Required action 1. Retype the stretch of the Amazon public data post from "It is very interesting" through "then start processing.", keeping every word and mark unchanged.
Required action 2. Write the next part of the post on Amazon's public data sets and topic maps, picking up after its final sentence.

Provided text.
──────
It is very interesting to see that Amazon have now made available over 1TB of public data. Its great that all of this data is now available in one place, ready shredded into queryable structures that allows developers to get to grips with it and start to do something really interesting. But wait a minute, if I want the DBPedia dump I have to go here..., if I want the Wikipedia english articles I need to go over there. If I want the US census data from 2000 its this place, if its the census data from 1990, its somewhere else. Oh and don't even get me started on having to choose between Windows and Linux. What these data sets are are essentially separate database snapshots that you can load into your own EC2 instance in the Amazon cloud and then start processing.
...and that's kind of disappointing. Having lots of open data is a great start, but it is only a start. And here is the challenge - there are no consistent semantics acrosss these data sets, there is a great deal of wet-ware time that needs to be invested in working out the linkages between them and in getting hold of some consistent notions of identity that could assist in merging. The easy way out is to pick and choose and make a "mash-up", but there is nothing reusable in a mash-up, and a million mash-ups do not make a viable platform for building the really cool apps of the next decade on. Topic maps on the other hand has a model for reflecting a consistent notion of identity, for reconciling different identity notions and different entity schemas.
──────
Records provided.
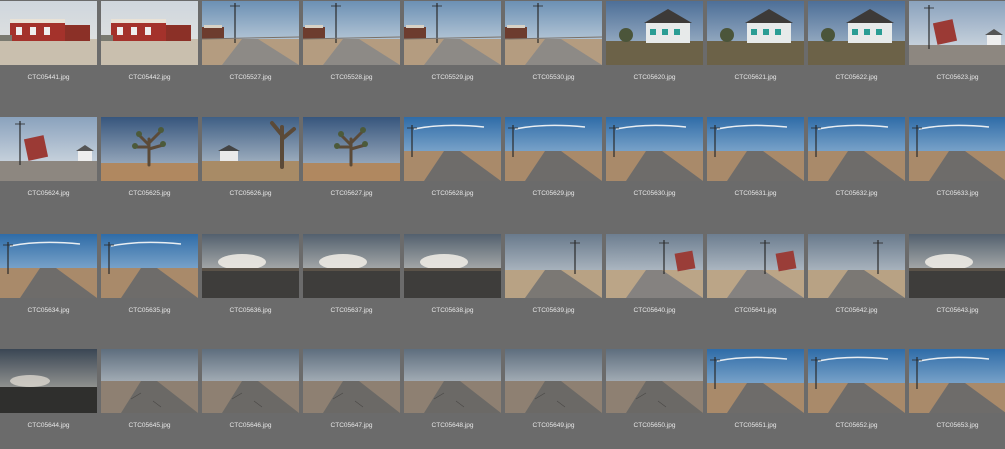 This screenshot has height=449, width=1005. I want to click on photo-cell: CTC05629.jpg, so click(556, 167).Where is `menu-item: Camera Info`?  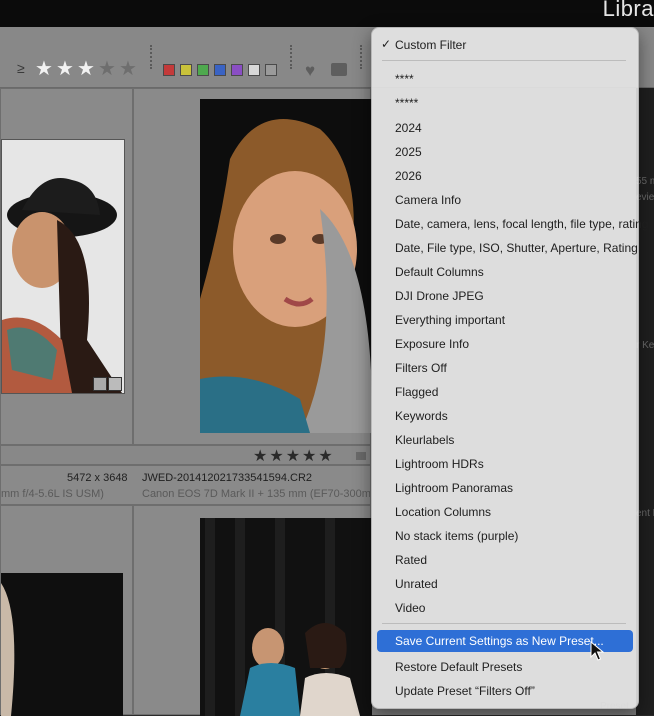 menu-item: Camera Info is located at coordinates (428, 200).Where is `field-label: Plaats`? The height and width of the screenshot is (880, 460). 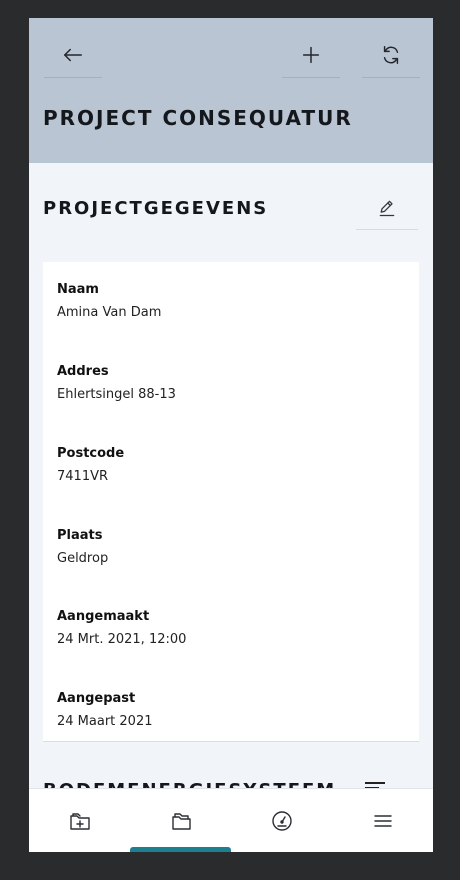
──────
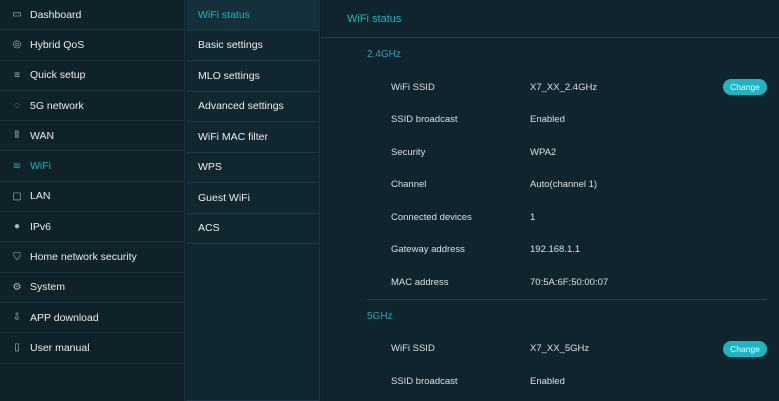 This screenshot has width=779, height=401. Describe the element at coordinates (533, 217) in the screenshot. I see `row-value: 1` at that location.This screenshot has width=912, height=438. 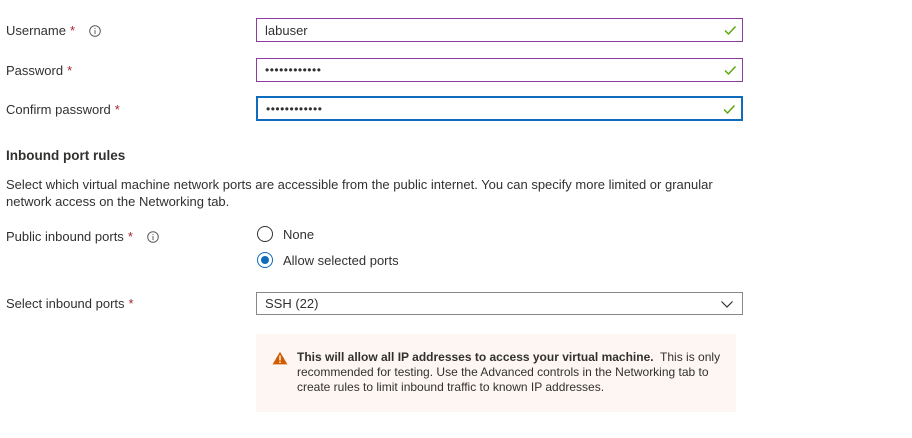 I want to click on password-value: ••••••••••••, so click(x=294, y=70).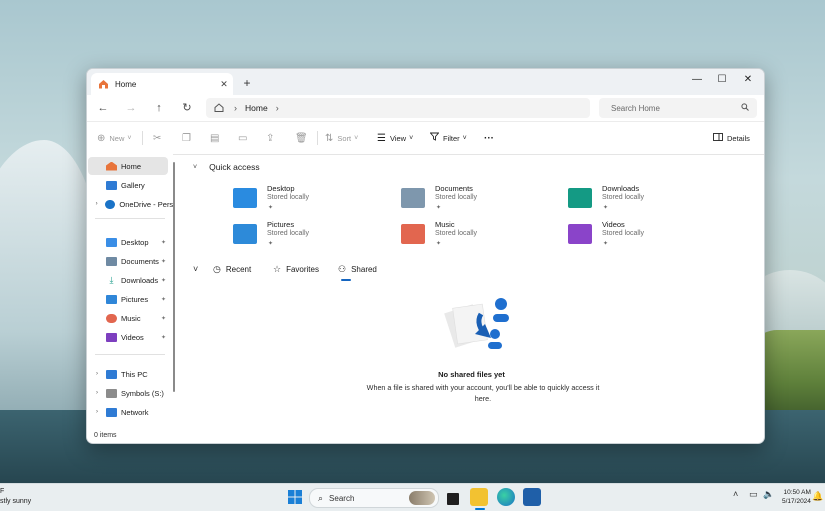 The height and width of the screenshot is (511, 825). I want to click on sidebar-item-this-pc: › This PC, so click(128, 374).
──────
Answer 1.
It is very interesting to see that Amazon have now made available over 1TB of public data. Its great that all of this data is now available in one place, ready shredded into queryable structures that allows developers to get to grips with it and start to do something really interesting. But wait a minute, if I want the DBPedia dump I have to go here..., if I want the Wikipedia english articles I need to go over there. If I want the US census data from 2000 its this place, if its the census data from 1990, its somewhere else. Oh and don't even get me started on having to choose between Windows and Linux. What these data sets are are essentially separate database snapshots that you can load into your own EC2 instance in the Amazon cloud and then start processing.

Answer 2.
There's the challenge - can we integrate all of this data using topic maps ? Can we make use of the tools provided by the Amazon platform to build something even more cool - a cloud based index of the entities and relations in these data sets ? Because I believe that when we can do that we will really have 1TB (or given the expansion of the topic maps model probably 1PB ;-) of useful knowledge, rather than 1TB of bits and bytes that you can hack with a mash-up.
There's the glove. Who's going to pick it up ?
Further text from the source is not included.